» **Provided data**:
┄┄┄┄┄┄┄┄┄┄┄┄┄┄┄┄┄┄┄┄
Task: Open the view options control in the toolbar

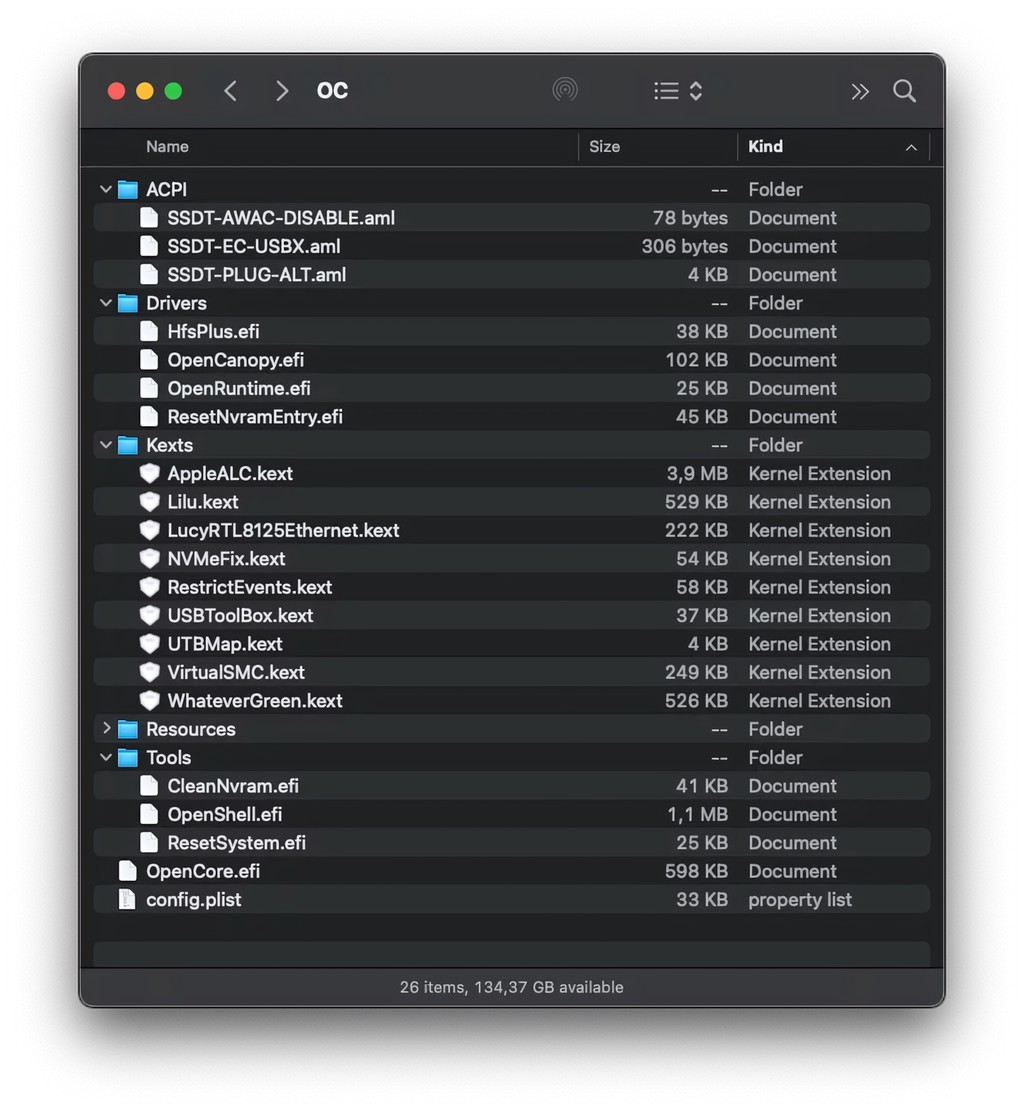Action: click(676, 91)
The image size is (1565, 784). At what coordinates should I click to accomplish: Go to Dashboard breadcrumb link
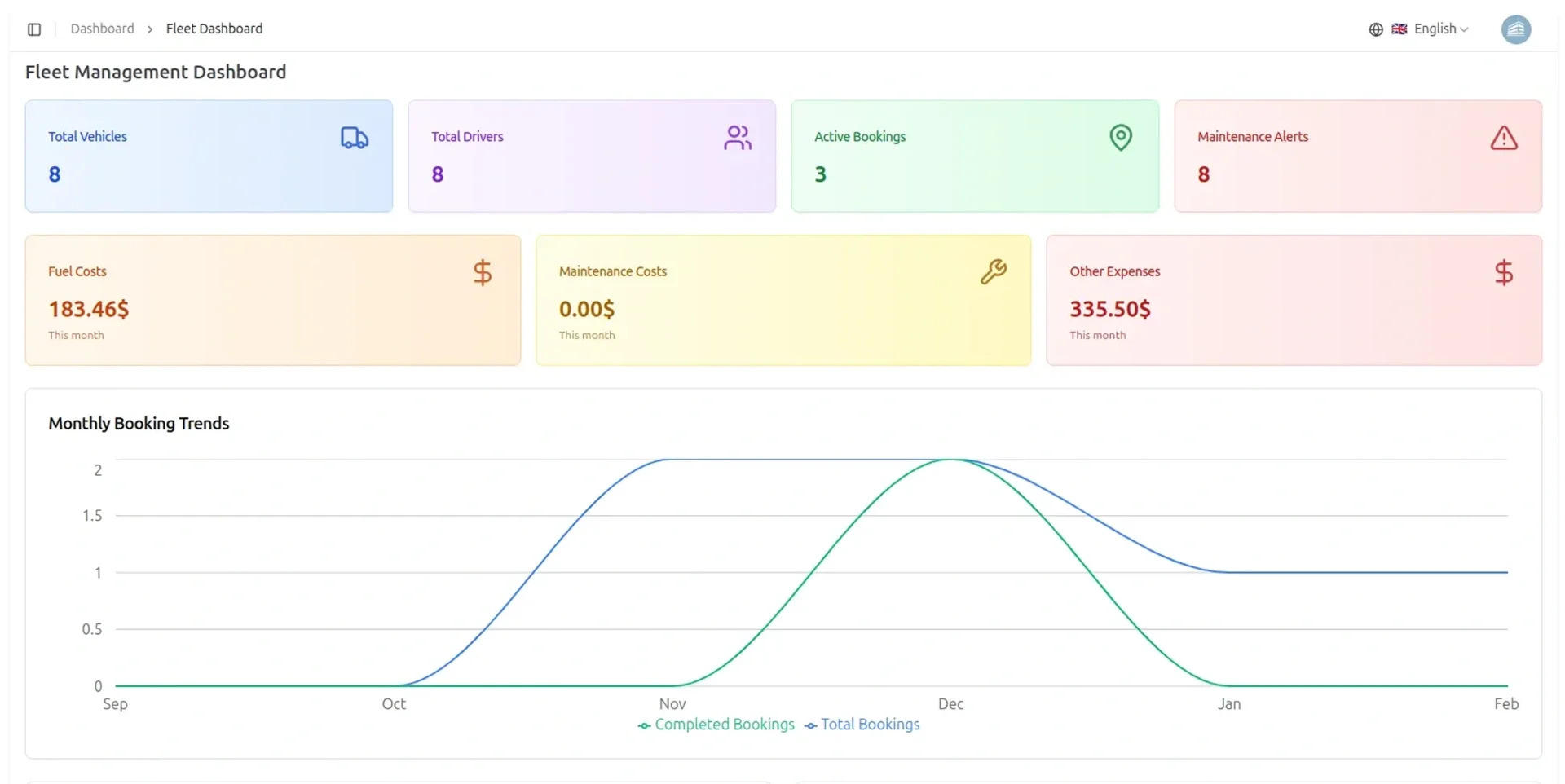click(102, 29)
┄┄┄┄┄┄┄┄┄┄┄┄┄┄┄┄┄┄┄┄
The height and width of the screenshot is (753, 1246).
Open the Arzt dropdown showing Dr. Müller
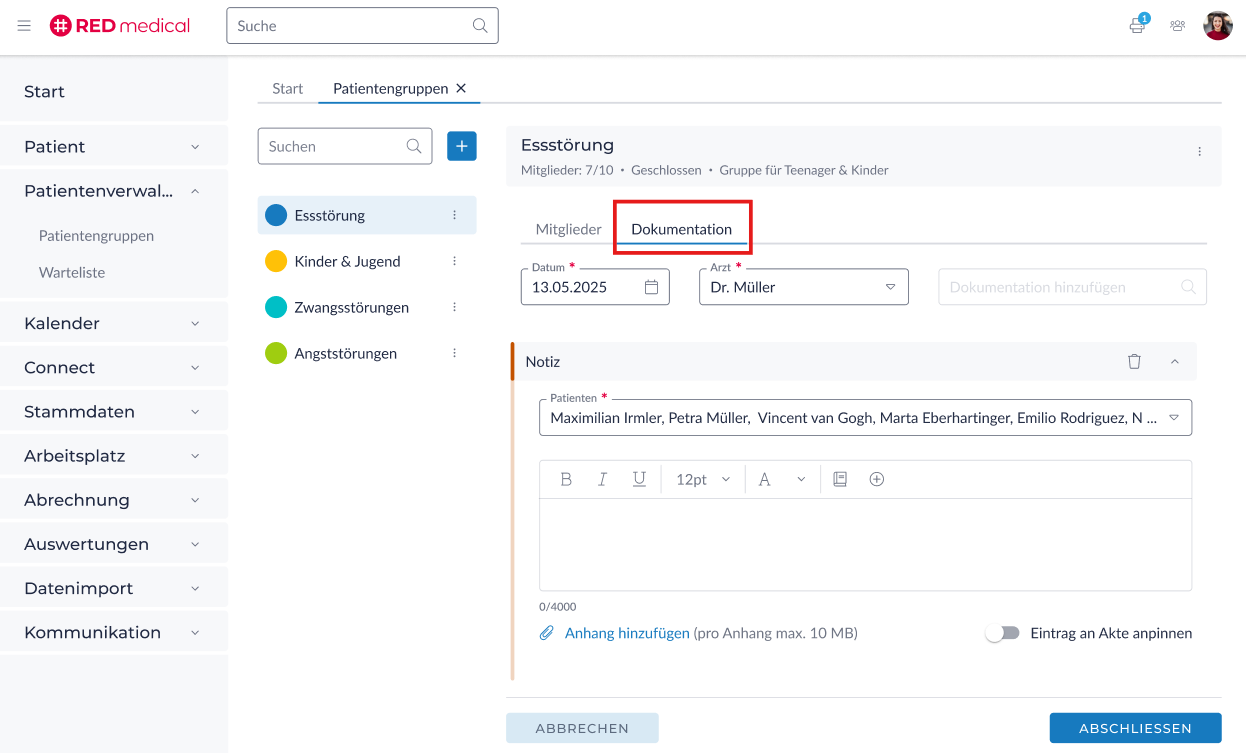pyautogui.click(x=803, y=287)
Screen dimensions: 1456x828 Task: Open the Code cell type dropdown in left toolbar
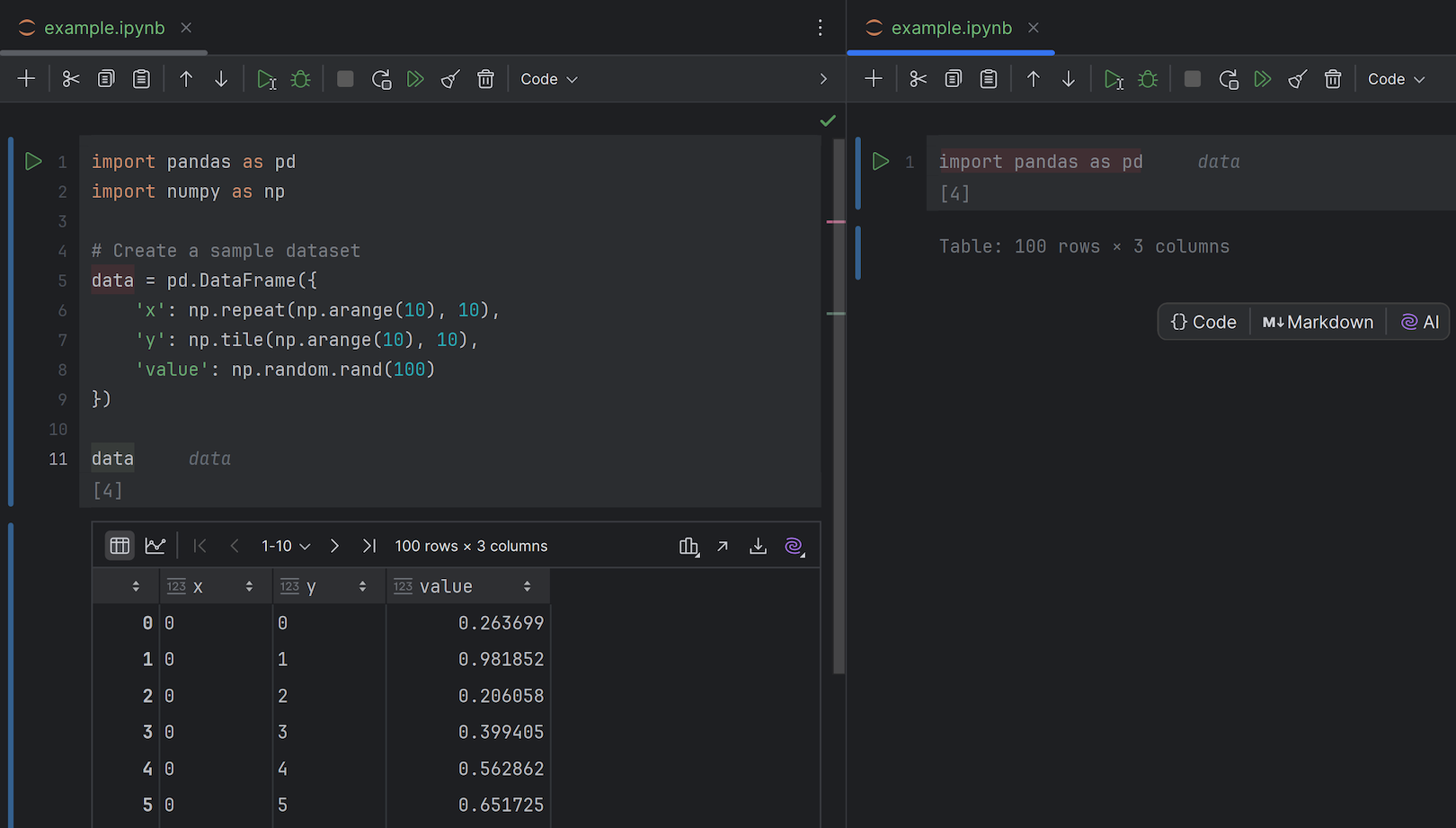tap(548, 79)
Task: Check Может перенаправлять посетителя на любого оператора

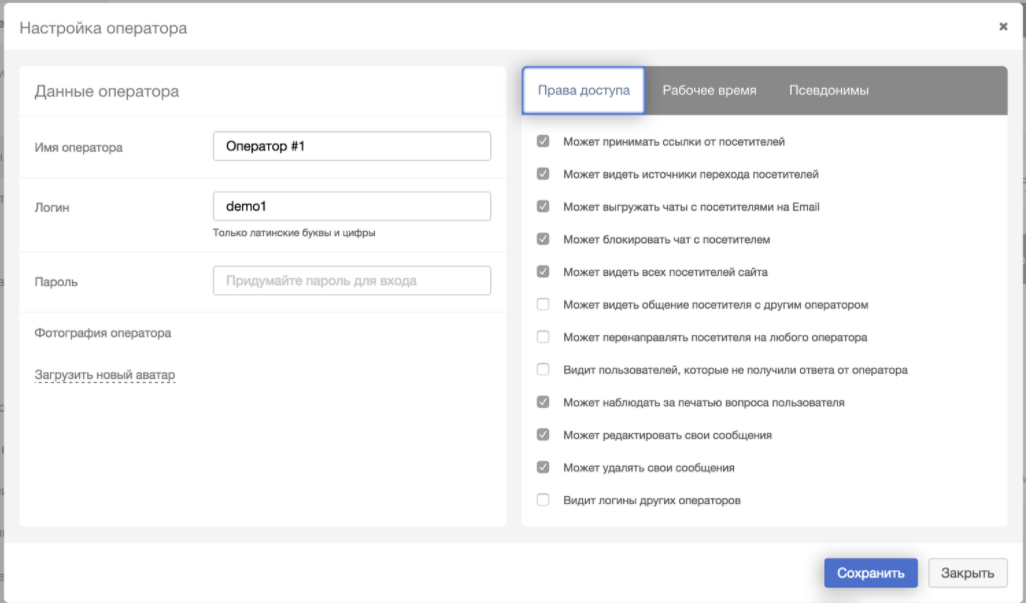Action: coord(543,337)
┄┄┄┄┄┄┄┄┄┄┄┄┄┄┄┄┄┄┄┄
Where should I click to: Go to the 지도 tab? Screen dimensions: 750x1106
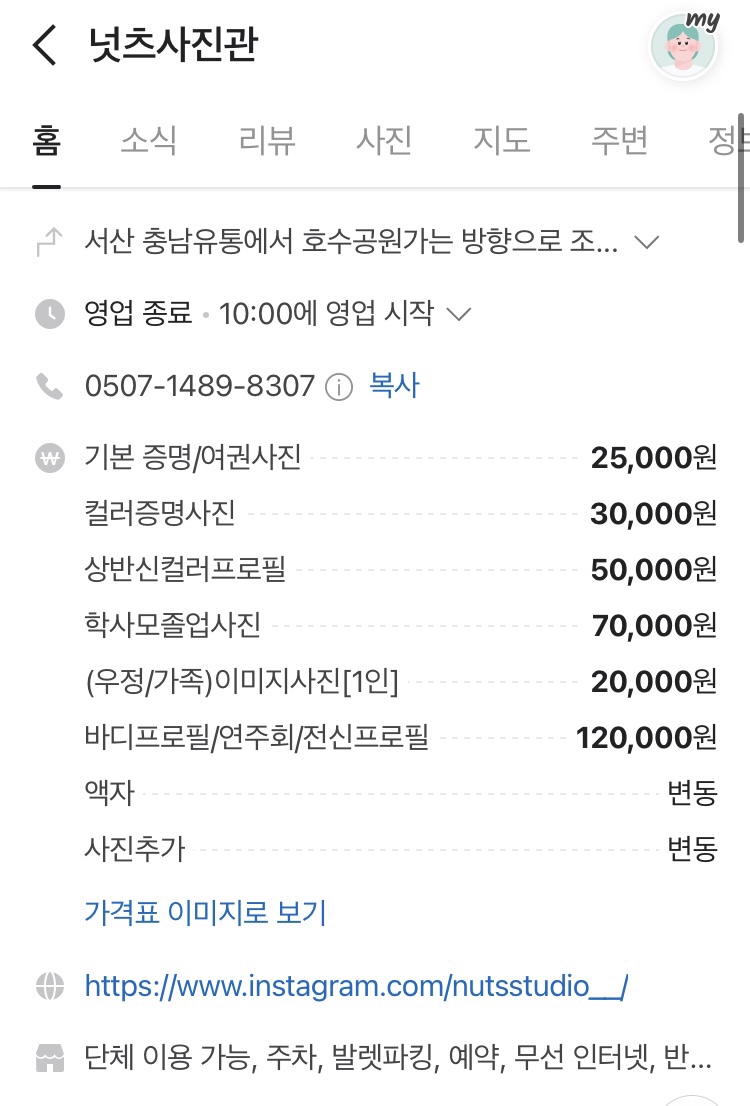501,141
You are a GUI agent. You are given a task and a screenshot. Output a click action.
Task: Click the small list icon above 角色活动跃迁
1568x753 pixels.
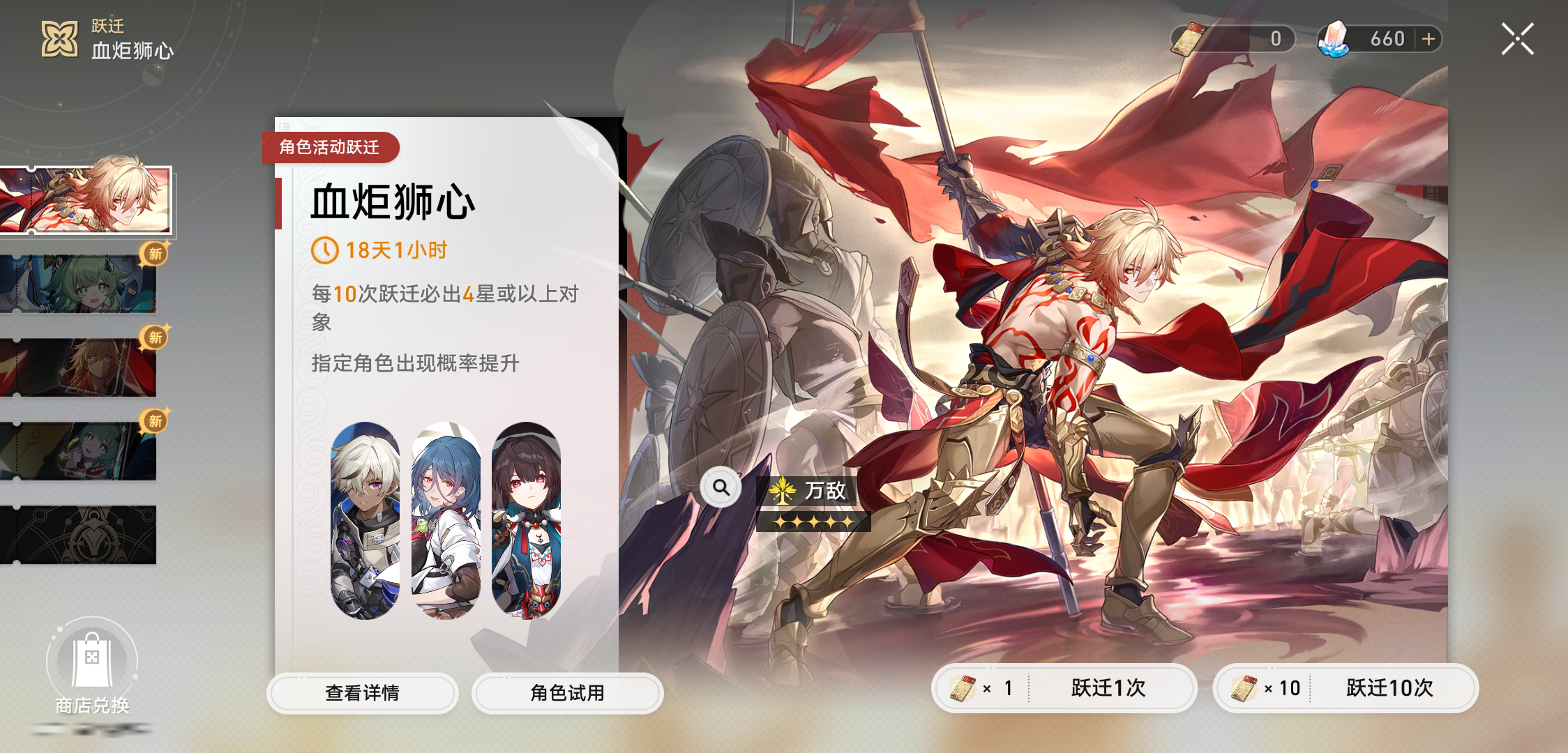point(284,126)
┄┄┄┄┄┄┄┄┄┄┄┄┄┄┄┄┄┄┄┄
» **Exercise goal**:
Using the listing above, locate the lines that hold "screenshot" and copy each one.

» **Result of this task**:
The height and width of the screenshot is (753, 1246).
You are a GUI agent. You are given a task and a screenshot. Output a click action.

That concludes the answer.